Mirassou 2009 Pinot Noir (California) – In the battle between reputation and reality, this takes the very small hill without firing a shot: clean pinot-ish fruit with just as hint of mushroom. In other words, it greatly exceeds my expectations for inexpensive mass-market pinot noir. One could drink a lot worse. Though: better, too. (8/12)

Rrrrrrrrv

Ridge 2002 Zinfandel Ponzo (Russian River Valley) – A fine blend of berries and coniferous underbrush, pure-fruited yet just complex and peppery enough for sustained interest. While the fruit has more transformation to go, I think this is about at its optimum point regarding aromatic/structural balance. (8/12)
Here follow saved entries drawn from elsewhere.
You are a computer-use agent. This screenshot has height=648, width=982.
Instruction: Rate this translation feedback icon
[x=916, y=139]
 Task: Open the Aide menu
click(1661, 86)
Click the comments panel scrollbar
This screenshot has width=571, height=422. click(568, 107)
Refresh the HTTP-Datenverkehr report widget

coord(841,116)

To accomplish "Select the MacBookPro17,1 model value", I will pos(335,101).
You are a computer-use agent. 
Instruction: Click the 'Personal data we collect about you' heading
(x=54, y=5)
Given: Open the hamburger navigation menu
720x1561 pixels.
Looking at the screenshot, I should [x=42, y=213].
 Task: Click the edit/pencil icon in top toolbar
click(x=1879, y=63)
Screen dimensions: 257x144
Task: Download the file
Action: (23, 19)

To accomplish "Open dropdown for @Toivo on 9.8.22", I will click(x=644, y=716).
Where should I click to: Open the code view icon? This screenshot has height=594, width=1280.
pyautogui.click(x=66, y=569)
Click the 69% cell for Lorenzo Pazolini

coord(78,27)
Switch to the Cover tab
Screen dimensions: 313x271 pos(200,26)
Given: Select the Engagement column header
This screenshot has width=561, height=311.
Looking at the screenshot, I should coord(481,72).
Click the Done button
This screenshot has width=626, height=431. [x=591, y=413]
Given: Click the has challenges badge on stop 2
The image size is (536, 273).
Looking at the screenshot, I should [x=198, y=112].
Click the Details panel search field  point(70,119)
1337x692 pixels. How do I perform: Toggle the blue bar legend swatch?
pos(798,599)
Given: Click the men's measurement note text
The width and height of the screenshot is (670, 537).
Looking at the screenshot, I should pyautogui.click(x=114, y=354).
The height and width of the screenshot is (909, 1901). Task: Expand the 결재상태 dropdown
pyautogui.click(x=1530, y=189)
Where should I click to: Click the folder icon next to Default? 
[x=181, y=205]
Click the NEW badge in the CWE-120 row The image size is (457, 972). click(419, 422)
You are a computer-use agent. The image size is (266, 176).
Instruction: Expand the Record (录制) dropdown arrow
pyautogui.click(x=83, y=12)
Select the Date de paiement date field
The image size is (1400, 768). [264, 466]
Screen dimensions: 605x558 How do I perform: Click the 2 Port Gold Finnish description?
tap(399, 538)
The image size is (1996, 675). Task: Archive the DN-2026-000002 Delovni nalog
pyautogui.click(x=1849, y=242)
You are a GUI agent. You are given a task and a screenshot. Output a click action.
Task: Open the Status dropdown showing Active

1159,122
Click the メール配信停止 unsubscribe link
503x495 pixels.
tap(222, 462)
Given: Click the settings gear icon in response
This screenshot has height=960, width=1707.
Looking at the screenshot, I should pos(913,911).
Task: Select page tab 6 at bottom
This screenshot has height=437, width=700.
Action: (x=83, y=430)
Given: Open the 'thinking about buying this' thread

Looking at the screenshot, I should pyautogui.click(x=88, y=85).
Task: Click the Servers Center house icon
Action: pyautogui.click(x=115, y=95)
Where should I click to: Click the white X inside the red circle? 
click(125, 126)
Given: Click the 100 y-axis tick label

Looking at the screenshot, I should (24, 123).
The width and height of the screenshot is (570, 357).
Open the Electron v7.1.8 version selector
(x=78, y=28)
The Storrs aren’t all closed

Storrs 1998 Zinfandel Lion Oaks (Santa Clara County) – 15.6%. The last bottle of what was once a mighty stash, and the crisp acidity that always carried the wine remains, while the fruit has drifted diagonally towards an airy alpine berry realm, while the wood – always present – has almost entirely converted to spice, providing a more pleasant approach to the wine’s essential character. This will be missed. (8/12)

Florida via Sonoma

Cowan Cellars 2010 Pinot Noir (Sonoma Coast) – Light fruit, low-impact. Gentle, simple, not very expressive. Closing? It’s the most likely explanation. (8/12)

Sentinental reasons

Domaine de la Terre Rouge 1999 Syrah Sentinel Oak Pyramid Block (Shenandoah Valley) – 14.5. Rich, ripe, round. Fulsome baked fruit, sun, arbor, and antique desk. While this has definitely matured, in some ways, I think its very far from anything resembling a demise, and so I continue to drink mine slowly. (8/12)

Pagani-nation

Ridge 2001 Zinfandel Pagani Ranch (Sonoma Valley) – 88% zinfandel, 8% alicante bouschet, 4% petite sirah. 15.4% alcohol, and brining every bit of that alcohol to the table on its eleventh birthday. This is pretty regularly my least favorite of Ridge’s “primary” zinfandel blends, though I suspect that the qualities that sometimes turn me off (excess alcohol, pruney fruit) are exactly what appeals to lovers of that periodically popular form of the grape. This is dark, grapey, plummy, and then it works itself into reduced boysenberry syrups and such that quickly reduce its appeal. The burn follows. I also wonder if holding it this long may have contributed to my ambivalence. (8/12)

It doesn’t know, yet

Edmunds St. John “Wayward Pilgrims of the Vine” 2002 Syrah “The Shadow” (California) – If this wine has gone anywhere since my last check-in a few years ago, it’s not evident from this particular bottle. The rest stays in the cellar, for now. (8/12)

Kanye

Domaine de la Terre Rouge 2008 Syrah “Les Côtes de l’Ouest” (California) – 14.5%. Beefy (not in taste but in texture) syrah that straddles the stylistic Old/New World divide by standing to the side. Not rounded so much as rhomboid, thick with forested dark fruit but not nearly as thick in the body as such flavors might suggest. I don’t mean to suggest it’s not fairly clearly Californian – it is – only that this grape can be pushed an awful lot harder (and is, even sometimes at the same winery), whereas this wears its heft with restraint. (7/12)

Patelin the bike

Tablas Creek 2010 “Patelin de Tablas” Red (Paso Robles) – 14.1%. Juicy & approachable. Dark fruit, some soil, some herbality, a dusting of black pepper, but mostly this is about seamless wholeness. That said, while the structure of this wine is usually a “just enough” support, this bottle is a bit spiky. Not sure what’s going on, but I’m sure this won’t be my last bottle, so we’ll see. (7/12)

Navigazin

Sextant 2008 Zinfandel (Central Coast) – 14.8%. Like drinking jam. I don’t mean it’s “jammy” in the wine geek sense of the word, which requires greater density than this wine carries, I mean it’s like someone liquefied jam (straining the seeds) and then bottled it as zinfandel. (7/12)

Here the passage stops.